**Record excerpts**.
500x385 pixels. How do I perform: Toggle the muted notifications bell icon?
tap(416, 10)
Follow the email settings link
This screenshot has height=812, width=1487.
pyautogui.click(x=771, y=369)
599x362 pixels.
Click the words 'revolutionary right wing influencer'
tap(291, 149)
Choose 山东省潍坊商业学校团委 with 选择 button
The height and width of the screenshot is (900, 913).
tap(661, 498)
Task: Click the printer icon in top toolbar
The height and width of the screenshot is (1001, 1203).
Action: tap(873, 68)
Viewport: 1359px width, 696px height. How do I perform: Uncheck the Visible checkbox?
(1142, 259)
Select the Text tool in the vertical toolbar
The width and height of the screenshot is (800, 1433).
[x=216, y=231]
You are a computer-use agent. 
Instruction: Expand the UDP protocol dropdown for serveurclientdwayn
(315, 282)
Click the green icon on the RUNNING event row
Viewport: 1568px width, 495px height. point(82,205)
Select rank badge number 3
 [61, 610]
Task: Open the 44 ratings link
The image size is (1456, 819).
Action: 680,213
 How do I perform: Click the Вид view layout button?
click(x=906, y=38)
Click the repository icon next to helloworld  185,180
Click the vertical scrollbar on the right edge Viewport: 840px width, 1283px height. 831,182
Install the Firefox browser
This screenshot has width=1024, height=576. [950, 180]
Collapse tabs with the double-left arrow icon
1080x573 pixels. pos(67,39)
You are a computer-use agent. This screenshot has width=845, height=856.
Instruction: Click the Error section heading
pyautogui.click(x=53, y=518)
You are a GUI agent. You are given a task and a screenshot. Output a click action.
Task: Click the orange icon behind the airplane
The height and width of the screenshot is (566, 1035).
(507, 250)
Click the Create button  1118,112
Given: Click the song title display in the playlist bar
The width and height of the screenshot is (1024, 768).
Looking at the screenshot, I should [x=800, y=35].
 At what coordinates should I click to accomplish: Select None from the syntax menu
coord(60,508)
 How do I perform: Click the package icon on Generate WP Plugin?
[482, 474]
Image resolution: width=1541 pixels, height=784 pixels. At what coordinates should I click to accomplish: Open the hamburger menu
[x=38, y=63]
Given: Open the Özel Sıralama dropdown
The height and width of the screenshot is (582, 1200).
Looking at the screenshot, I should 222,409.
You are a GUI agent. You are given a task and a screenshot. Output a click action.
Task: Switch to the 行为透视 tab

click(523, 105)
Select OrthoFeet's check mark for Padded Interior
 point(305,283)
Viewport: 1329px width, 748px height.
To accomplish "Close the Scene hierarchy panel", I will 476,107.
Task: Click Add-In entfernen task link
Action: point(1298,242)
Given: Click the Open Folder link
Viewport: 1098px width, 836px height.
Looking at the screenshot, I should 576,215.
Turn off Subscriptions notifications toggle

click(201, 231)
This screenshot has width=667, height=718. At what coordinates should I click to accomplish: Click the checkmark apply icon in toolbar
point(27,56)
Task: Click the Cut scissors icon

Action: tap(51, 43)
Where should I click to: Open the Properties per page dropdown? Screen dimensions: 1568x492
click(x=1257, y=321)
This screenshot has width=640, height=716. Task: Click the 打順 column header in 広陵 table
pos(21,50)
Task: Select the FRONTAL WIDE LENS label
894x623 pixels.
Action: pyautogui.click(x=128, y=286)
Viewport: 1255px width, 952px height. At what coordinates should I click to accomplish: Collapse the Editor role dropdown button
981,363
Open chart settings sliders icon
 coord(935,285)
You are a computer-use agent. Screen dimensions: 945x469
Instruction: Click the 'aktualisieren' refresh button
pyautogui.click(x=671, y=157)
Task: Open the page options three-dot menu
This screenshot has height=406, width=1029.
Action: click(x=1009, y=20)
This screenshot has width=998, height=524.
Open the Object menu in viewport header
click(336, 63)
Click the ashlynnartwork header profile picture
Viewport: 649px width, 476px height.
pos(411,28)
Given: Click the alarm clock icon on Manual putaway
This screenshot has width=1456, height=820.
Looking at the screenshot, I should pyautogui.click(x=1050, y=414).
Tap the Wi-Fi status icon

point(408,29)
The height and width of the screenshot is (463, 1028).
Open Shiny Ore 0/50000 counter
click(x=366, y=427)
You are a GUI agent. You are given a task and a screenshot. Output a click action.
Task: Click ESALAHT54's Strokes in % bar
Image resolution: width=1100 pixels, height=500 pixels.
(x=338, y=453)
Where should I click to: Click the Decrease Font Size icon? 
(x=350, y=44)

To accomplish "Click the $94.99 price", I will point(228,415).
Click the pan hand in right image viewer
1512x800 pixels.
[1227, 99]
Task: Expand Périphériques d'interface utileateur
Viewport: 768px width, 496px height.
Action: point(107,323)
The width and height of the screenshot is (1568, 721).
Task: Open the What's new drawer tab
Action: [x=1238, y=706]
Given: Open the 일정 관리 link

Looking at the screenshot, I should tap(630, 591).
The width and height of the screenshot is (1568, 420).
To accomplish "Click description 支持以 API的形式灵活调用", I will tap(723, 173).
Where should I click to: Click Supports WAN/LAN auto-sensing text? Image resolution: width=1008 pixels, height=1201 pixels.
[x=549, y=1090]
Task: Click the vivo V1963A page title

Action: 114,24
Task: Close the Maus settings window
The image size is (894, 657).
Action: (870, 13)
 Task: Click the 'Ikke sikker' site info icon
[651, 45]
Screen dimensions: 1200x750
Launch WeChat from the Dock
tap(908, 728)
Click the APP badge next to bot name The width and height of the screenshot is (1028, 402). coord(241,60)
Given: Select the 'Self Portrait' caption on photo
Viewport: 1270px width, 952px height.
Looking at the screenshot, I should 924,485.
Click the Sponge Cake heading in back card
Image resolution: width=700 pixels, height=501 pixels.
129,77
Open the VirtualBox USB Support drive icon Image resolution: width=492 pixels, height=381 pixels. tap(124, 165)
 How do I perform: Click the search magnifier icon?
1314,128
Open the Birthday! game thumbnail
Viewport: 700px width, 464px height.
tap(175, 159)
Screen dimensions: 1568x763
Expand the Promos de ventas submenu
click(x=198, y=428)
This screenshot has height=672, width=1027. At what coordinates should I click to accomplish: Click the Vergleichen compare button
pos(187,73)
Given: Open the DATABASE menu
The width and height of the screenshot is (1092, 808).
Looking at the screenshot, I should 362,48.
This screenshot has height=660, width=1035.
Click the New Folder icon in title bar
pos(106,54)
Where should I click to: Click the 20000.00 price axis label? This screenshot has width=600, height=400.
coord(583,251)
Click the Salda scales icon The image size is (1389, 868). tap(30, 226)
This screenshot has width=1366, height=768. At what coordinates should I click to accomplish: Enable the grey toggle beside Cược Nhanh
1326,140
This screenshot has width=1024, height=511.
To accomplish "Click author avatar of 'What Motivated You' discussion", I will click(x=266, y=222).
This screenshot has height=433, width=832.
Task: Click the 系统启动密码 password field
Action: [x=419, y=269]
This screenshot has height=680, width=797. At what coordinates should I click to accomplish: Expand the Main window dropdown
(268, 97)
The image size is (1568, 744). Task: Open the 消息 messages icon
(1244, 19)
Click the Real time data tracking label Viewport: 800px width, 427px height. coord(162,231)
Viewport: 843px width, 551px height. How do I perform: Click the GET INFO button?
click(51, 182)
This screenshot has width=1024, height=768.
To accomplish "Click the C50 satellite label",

**What is expected**. Counting only lines that hold the string "next", give the number of such lines in the records. Write nothing else.

**Answer for the task**. 2